Pomimo początkowego szerokiego poparcia społecznego — Amerykanów przekonała zwiększona ilość światła dziennego, którym można było cieszyć się wieczorem — odsetek ten w okresie zimowym spadł z 79 do 42 proc., co było w dużej mierze spowodowane wzrostem liczby porannych wypadków drogowych z udziałem dzieci w drodze do szkoły.
— Kongres wycofał się z tego postanowienia w głosowaniu 383 do 16, co wyraźnie pokazało, jak zły jest to pomysł — powiedziała Finkielstein.
W tym tygodniu przedstawicielka stanu Utah Celeste Maloy przedstawiła w Kongresie projekt ustawy, która pozwoliłaby wszystkim stanom podjąć własną decyzję dotyczącą tego, czy chcą odejść od praktykowania zmian czasu.

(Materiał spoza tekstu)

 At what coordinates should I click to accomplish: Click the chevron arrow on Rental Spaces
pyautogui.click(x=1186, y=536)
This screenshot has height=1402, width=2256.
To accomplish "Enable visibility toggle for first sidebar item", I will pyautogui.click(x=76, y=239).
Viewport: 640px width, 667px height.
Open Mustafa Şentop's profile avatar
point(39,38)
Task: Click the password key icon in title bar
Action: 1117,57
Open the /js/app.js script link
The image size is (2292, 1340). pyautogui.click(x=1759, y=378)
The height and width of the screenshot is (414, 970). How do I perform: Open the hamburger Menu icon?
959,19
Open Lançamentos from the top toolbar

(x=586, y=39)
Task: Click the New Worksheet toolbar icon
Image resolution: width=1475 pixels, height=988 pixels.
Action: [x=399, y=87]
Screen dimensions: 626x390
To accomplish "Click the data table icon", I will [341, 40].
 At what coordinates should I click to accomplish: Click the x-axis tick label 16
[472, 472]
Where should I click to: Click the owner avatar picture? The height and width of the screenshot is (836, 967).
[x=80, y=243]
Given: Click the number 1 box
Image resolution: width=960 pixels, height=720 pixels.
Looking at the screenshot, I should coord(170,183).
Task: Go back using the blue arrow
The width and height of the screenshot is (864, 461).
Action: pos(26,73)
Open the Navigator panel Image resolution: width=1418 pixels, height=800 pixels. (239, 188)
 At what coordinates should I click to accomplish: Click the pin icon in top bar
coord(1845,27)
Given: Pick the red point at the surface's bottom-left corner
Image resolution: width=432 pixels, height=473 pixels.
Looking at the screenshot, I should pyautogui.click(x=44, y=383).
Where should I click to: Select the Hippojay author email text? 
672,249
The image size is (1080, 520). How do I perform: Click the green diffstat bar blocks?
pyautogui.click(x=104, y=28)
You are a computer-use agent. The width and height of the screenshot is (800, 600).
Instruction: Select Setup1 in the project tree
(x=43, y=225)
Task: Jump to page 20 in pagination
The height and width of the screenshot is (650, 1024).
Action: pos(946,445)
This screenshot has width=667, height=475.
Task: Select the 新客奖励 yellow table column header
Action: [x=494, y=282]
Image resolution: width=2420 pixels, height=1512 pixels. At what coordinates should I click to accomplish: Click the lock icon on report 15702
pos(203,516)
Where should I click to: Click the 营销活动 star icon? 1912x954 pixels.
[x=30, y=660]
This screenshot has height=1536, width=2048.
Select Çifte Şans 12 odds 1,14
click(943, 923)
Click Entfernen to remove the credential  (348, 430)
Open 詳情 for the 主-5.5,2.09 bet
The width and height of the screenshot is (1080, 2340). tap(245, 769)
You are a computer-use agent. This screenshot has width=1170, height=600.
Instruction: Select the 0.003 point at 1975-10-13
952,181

Decyzja Kongresu w tej sprawie jest jednak wciąż nieznana, a dla osób odczuwających skutki zmiany czasu Finkelstein ma, na razie, dwie porady: staraj się nie chodzić późno spać i nie prowadzić rano samochodu.
— Myślę, że przesłanie mojego otoczenia polega na przekazaniu opinii publicznej, że nie powinniśmy walczyć z naszym wewnętrznym zegarem — powiedziała. — Im bardziej jesteś zsynchronizowany ze swoim środowiskiem, tym zdrowsze będzie twoje życie.
Tekst opublikowany w amerykańskim „Newsweeku”. Tytuł, lead i śródtytuły od redakcji „Newsweek Polska”.